NEWS

Snyder feels election going 'in right direction'

Gary Heinlein and Chad Livengood
Detroit News Lansing Bureau

Portage — Gov. Rick Snyder expressed optimism Saturday that he would prevail in Tuesday's election over Democratic challenger Mark Schauer during the first day of a three-day statewide bus tour aimed at energizing Republican voters.

"Things are going in the right direction," Snyder said. "We're going to stay focused on this through Tuesday."

Snyder is nearing the end of just his second political campaign after winning the governor's office in 2010 as a political novice. Snyder did not step up his re-election bid until after Labor Day after remaining primarily focused on governing all year.

By contrast, Schauer quit his job as a labor union business representative and has crisscrossed the state campaigning full-time for more than a year, placing an emphasis on retail politics by greeting voters at restaurants, senior centers and union halls.

Snyder's presence on the campaign trail this fall has mostly centered on 10 town hall meetings he held across the state with mostly friendly Republican audiences his staff screened to weed out Democratic operatives.

On Saturday, the governor brushed off criticism some Republicans have expressed privately that he hasn't spent enough time connecting with voters.

"Everyone's going to give you advice and the main thing is you stay focused on what the right thing is and I just plan on a strong finish here," Snyder told reporters. "I'm proud of my record, proud of how we brought Michigan back. Let's keep it going."

Speaking to Republican Party activists at campaign stop in Portage, Snyder resurrected his "comeback state" campaign slogan that he has not regularly repeated lately at public events.

Snyder has spent most of the fall saying the Great Lakes State is on a "road to recovery," toning down his usually positive rhetoric about the status of Michigan's economy.

"We are the comeback state, but now is not the time to stop," Snyder told dozens of Republican activists packed in a shopping center GOP field office in Portage, a suburb of Kalamazoo. "The decision we have coming up next week is do we want to go back to that broken decade, that lost decade?"

Michigan's statewide Republican candidates on Saturday began a 17-city three-day bus tour ahead of Tuesday's election.

Snyder is in a closer-than-expected race against Schauer in Tuesday's general election in his bid for a second term.
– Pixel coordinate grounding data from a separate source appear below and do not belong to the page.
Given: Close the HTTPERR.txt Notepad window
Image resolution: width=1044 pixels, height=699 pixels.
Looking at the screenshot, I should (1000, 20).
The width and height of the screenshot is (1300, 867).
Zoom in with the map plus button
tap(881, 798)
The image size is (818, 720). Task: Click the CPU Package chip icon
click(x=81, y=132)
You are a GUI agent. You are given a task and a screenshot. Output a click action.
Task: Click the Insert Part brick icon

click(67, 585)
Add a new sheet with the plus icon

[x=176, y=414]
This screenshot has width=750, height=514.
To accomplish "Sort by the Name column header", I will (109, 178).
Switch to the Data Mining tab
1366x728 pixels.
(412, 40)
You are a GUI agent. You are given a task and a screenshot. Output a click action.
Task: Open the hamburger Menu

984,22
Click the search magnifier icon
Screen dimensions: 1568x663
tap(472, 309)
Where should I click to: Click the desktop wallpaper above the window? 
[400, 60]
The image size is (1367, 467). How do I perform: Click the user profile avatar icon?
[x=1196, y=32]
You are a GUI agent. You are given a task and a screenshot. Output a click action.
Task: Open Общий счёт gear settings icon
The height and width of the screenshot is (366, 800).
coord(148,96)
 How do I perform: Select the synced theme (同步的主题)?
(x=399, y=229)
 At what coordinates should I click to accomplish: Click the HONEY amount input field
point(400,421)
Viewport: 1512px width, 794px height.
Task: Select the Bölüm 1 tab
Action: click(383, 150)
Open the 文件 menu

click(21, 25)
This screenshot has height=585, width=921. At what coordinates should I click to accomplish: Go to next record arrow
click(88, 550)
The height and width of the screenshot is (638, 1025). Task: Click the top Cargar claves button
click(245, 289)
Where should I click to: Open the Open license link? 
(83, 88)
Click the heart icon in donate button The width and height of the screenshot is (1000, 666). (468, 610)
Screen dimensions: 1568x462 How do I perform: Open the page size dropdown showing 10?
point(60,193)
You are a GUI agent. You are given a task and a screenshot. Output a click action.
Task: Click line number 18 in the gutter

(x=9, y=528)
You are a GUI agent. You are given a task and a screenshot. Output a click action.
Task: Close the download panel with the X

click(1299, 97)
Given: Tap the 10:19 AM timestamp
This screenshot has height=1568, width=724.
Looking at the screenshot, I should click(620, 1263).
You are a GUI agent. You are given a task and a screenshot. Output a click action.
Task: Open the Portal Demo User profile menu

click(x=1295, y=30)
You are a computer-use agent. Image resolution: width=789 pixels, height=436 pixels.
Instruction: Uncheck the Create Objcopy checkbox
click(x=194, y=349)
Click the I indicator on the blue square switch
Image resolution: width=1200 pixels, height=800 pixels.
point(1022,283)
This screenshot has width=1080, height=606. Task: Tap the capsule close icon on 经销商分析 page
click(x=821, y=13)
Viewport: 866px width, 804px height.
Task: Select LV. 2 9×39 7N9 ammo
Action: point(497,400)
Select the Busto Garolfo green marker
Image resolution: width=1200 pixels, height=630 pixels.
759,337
He is emphasizing the economy is better today than it was four years ago following a prolonged economic recession during former Democratic Gov. Jennifer Granholm's eight years in office.

With no wave election predicted for one party or the other, the Michigan Republican and Democratic parties and allied groups are stressing voter turnout to gain an advantage at the ballot box Tuesday. Both major parties have deployed bus tours with candidates, a barrage of television and radio advertising and thousands of volunteers knocking on doors and making phone calls to likely voters or some 250,000 voters with absentee ballots still in circulation as of Friday.

"In order to get a great Tuesday, there needs to be a great Saturday and a great Sunday and a great Monday to carry us across the finish line," said Attorney General Bill Schuette, who also is in a close race against Democrat Mark Totten of Kalamazoo. "Our successes on Tuesday really depend on what you do each day between now and Tuesday."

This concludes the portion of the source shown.